It makes me very sad. I spent much of my youth in California before returning to my roots. The Central Coast was a glorious place to be enjoyed by all. Now it's protected land for sea lions, lizards, minnows and weirdos.

My father who migrated to California after Korea, raised us near Long Beach and then retired and was buried on the central coast is weeping in his grave.

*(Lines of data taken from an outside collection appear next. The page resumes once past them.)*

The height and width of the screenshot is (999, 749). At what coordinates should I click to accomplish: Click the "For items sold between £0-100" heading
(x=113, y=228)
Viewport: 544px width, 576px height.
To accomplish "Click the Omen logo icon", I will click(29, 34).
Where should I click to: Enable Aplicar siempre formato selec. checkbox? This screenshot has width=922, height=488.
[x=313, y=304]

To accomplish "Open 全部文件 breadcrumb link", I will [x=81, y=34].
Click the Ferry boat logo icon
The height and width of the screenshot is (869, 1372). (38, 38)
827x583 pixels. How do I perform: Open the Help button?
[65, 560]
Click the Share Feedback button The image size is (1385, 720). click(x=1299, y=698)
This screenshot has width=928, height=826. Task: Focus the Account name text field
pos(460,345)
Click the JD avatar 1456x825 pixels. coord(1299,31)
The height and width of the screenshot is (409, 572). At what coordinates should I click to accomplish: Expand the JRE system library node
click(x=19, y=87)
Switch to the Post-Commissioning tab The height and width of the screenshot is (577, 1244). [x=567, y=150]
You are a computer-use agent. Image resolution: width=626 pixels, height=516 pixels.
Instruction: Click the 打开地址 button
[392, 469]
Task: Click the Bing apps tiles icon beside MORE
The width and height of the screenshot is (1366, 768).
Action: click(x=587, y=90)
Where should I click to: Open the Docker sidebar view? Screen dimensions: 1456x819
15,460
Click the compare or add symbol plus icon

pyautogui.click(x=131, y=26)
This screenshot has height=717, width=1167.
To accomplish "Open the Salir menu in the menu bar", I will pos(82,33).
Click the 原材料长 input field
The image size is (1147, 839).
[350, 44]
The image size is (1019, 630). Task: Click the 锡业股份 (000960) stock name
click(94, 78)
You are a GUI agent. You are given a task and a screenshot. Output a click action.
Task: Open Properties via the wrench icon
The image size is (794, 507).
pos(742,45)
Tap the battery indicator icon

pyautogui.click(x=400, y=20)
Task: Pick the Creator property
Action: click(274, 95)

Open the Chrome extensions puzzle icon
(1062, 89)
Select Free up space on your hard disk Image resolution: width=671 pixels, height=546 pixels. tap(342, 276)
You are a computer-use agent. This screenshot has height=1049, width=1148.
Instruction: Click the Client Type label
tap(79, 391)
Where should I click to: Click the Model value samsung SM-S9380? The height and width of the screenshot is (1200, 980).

When I returned to Texas as a young adult I only looked back once and that was to bury him.

Anonymous said...

Good thing about the park service is that they will preserve the ranching history through education and interpretive displays for the public. It's now everyone's land and can enjoy the ranching history as well as the natural landscape. The island is sensitive habitat for rare species of plants and animals, and I'm glad a small portion is being protected since so much land has been dominated on the mainland.

Anonymous said...

Tick you need help........

Tick said...

In what respect Anonymous? My writing skills?

Emily Allen said...

This was my island. I'm part of the ranching family that once owned this magical land my great great grandfather bough it . I spent every one of my summers till I was fourteen(because that is when it expired) on the island learning about the natural world the Native American tribes who lived here. My mother used to come as a kid when it was still a ranch and told me stories. I miss it so much and wish that I could have it forever!

Frank DuBois said...

Thanks for sharing your experience. Sad but appreciated.